Recently, we have reported that blockade of TF using a monoclonal antibody specifically against human TF significantly attenuated the inflammation and lung tissue injury induced by intestinal ischemia-reperfusion in the hTF-KI transgenic mice [23]. In the present study, we further demonstrated the protective effects of the anti-TF antibody in the intrapulmonary ALI model induced by intratracheal LPS challenge. These studies provide examples of using “humanized” mice to test anti-human antibodies in the pre-clinical stage in both extra- and intra-pulmonary ARDS animal models.

Since the number of transgenic mice available was limited to us, the LPS dose-related studies and the relationship between PTX3 and TF expression and distribution studies at early phase of LPS stimulation were conducted with Balb/c mice, whereas hTF-KI mice are from 129v/C57BL6 background. Different strains of mice may have different inflammatory responses. On the other hand, the increased PTX3 expression and TF activation observed from different strains of mice suggest that this could be common responses.
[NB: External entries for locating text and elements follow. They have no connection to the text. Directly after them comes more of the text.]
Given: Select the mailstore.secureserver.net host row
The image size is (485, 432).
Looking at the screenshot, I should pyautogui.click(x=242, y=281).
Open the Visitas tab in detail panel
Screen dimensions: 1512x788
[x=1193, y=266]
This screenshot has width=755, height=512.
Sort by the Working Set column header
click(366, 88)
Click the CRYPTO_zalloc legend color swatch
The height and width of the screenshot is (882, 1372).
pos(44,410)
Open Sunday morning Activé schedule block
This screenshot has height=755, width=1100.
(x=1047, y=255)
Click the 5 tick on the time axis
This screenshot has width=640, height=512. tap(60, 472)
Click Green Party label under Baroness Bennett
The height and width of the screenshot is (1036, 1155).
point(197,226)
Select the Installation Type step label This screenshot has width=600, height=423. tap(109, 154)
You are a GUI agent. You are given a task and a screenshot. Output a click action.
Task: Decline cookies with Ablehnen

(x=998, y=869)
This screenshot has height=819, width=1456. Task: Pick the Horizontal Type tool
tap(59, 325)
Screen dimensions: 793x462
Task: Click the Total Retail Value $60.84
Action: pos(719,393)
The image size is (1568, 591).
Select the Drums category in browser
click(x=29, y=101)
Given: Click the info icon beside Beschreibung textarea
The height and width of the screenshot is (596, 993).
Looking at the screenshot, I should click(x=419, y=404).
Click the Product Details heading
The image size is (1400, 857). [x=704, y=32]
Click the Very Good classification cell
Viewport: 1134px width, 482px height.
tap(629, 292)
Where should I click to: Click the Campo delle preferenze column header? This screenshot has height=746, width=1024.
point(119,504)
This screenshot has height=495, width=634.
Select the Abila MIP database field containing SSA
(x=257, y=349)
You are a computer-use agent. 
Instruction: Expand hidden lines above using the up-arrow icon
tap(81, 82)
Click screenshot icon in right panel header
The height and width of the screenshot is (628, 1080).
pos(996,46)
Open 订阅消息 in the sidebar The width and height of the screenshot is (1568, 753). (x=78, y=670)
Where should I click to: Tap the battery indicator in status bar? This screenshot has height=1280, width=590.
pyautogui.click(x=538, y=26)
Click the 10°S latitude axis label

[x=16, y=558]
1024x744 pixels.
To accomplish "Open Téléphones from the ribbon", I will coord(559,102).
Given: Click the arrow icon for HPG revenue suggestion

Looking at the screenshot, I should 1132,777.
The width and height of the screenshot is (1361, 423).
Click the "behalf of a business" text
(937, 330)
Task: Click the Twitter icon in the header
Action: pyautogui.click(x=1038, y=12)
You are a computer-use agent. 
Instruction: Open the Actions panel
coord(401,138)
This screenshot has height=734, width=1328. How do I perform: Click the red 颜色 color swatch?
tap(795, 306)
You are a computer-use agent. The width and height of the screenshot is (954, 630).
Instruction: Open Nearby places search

Relationship between PTX3 and TF

It was reported that PTX3 enhanced TF expression/activation induced by LPS or inflammatory cytokines in cultured human endothelial cells [17] and in monocytes activated by LPS [16]. These observations led to the speculation that PTX3 may interact with coagulation cascades by modulating TF expression/activation. Indeed, we found a positive correlation between the expression of PTX3 and TF activity. Administration of anti-hTF antibody protected animals from severe lung injury and reduced PTX3 expression in the lung. This finding suggests a reciprocal relationship between TF and PTX3, which merits further investigation.

In summary, our results strongly support PTX3 as a biomarker of acute lung injury. Further studies are necessary to determine the role of PTX3/TF interaction in ALI/ARDS.